----- Input

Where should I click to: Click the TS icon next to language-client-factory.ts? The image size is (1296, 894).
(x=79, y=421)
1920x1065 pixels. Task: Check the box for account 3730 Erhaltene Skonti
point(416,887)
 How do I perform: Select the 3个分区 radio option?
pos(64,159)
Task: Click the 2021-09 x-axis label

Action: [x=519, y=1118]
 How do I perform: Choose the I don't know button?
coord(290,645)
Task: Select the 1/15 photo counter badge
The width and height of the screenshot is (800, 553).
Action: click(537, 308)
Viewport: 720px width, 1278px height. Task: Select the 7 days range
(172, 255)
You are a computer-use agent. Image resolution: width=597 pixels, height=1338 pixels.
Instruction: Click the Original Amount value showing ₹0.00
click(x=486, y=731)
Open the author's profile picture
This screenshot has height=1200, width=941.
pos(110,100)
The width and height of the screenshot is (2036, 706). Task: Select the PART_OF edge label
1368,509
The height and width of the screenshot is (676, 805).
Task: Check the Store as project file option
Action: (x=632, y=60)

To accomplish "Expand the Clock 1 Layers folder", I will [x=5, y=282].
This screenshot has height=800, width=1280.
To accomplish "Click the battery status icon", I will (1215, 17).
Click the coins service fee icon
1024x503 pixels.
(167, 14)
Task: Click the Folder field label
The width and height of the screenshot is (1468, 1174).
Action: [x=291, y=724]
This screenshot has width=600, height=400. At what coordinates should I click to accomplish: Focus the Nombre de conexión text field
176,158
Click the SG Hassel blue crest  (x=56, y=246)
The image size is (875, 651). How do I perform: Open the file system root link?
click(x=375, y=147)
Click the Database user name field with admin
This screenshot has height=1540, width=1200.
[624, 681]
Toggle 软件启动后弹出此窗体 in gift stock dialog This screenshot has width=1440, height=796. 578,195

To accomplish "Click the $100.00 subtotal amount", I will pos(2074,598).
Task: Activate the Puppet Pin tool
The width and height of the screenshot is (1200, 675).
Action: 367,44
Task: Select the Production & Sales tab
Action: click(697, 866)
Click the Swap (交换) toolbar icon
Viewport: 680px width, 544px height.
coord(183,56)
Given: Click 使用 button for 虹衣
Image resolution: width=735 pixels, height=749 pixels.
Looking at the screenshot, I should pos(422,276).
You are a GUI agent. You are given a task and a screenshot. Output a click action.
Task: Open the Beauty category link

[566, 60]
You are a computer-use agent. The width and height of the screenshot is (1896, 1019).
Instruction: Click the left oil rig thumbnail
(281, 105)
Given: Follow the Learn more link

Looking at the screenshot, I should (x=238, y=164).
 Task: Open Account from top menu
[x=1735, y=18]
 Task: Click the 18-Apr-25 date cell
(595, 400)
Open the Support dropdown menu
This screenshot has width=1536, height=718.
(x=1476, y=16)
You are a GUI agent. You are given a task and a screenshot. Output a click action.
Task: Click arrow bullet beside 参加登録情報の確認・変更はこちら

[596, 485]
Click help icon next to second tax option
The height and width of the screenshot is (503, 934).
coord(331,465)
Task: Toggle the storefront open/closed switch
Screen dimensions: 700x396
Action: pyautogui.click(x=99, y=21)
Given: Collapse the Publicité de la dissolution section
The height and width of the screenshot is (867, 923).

----------

**What you should do**: Filter the entries and keep only the lines holding "computer".

**Completed exercise**:
You are a computer-use agent. Image resolution: width=597 pixels, height=1338 pixels.
You are a computer-use agent. The width and height of the screenshot is (1896, 1019).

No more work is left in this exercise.